▸ Document excerpt:
No. 6955 | Wash. | Jan 6, 1908

Hadley, C. J.

This is an action to recover the purchase price of a bank safe. Plaintiff is a corporation with its home office at Cincinnati, Ohio, and the defendants are copartners, under the firm name of the “Bank of Latah,” doing business at Latah, Washington. The complaint alleges, that in consideration of the sum of $1,400, to be paid in the manner hereinafter specified, the plaintiff agreed to sell and deliver to the defendants, f. o. b. car at Latah, Washington, one Victor manganese steel screw-door bank safe; that the defendants agreed to purchase and receive the safe, and to pay the plaintiff the said sum of $1,400, as follows: To deliver to plaintiff, upon compliance of the latter with said contract, one double-door Hall safe, with burglar-proof chest, f. o. b. car at Latah, Washington, and to pay the plaintiff the sum of $950 cash. It is further alleged that the plaintiff, fully performed all conditions imposed upon it by said contract, and delivered to defendants at Latah, the Victor safe mentioned in the contract, but that the defendants have refused to deliver to plaintiff the Hall safe mentioned, or to pay said sum of $950, or any other sum. Based upon the above al*178legations, the plaintiff brought this suit to recover the full sum of $1,400, the purchase price of the safe.

The defendants answered that, about September 18, 1905, one Marcellus, the representative of Glass & Prudhomme, the agents of plaintiff at Portland, Oregon, visited the defendants at Latah, and solicited them to purchase a safe from the plaintiff through said agents; that in order to induce the defendants to make the purchase, said Marcellus represented that Glass & Prudhomme had a safe then at Portland, which they could ship immediately from Portland to the defendants; that the defendants were anxious to obtain the immediate delivery of any safe they might purchase, and made such fact known to said Marcellus and to said agents, and that they would not purchase any safe that could not be delivered immediately; that relying upon said representations and believing that the plaintiff had a safe in Portland which it could and would ship to the defendants immediately, they placed the order for the purchase of the safe from plaintiff. It is alleged that the plaintiff did not deliver said safe within a reasonable time or at all, and that defendants never accepted the safe mentioned in the complaint. The cause was tried by the court without a jury, and resulted in'a judgment against the defendants for the full purchase price of the safe, with interest. The defendants have appealed.

▸ Dataset extract:
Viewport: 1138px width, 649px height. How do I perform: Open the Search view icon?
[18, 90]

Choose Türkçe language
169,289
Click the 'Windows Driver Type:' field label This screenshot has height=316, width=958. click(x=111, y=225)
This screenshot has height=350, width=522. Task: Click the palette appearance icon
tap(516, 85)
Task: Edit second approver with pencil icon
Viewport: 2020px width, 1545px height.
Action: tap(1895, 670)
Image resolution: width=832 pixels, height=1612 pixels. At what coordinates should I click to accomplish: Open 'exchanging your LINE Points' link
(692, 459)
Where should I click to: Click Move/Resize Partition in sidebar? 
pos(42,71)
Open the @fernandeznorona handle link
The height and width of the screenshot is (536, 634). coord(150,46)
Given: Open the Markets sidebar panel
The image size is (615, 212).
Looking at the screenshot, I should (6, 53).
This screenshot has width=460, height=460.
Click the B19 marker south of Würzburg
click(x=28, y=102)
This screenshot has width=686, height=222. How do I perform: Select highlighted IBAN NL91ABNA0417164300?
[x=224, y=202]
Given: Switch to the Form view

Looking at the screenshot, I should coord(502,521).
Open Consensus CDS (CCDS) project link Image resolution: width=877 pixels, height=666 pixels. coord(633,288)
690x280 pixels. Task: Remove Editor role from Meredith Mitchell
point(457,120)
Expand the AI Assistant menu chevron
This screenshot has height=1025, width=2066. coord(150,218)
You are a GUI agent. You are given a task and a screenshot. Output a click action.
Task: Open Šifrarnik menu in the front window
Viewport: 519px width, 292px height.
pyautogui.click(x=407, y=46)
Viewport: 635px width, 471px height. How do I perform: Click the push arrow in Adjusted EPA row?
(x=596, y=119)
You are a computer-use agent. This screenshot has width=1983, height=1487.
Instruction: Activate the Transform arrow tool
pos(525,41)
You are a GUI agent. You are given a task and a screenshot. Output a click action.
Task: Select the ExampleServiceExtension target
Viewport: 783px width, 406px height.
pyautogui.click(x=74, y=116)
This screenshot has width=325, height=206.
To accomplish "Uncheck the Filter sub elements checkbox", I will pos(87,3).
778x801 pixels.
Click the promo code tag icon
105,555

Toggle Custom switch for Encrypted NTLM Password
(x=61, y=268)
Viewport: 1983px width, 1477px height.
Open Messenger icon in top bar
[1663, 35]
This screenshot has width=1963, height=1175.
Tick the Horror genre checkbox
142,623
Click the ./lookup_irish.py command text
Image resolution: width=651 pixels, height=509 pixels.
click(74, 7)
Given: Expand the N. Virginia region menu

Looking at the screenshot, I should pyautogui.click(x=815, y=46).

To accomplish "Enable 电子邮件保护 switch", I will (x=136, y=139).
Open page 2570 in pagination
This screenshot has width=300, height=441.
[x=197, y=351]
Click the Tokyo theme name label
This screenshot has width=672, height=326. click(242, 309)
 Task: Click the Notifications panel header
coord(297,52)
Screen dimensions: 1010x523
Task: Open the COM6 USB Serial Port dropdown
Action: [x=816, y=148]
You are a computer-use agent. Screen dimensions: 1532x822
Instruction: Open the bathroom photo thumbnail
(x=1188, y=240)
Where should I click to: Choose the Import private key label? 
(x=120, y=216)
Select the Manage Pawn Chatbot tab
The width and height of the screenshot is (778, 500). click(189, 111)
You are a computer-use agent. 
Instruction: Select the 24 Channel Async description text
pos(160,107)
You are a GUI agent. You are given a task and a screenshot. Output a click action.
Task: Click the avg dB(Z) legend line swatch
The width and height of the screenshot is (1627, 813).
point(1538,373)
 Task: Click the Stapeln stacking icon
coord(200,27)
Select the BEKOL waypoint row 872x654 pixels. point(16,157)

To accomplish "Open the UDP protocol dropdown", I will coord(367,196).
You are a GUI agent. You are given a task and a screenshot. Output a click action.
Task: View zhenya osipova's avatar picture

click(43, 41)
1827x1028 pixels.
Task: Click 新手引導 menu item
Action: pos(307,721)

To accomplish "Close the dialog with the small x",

▸ Task set:
• a. Under what firm name did the defendants in the court opinion do business?
• b. Collect every line of the records that contains the word "Choose", matching its case exactly.
The records bear no relation to the court opinion.

▸ Full answers:
• a. The "Bank of Latah."

• b.
Choose Türkçe language
Where should I click to: Choose the Import private key label? 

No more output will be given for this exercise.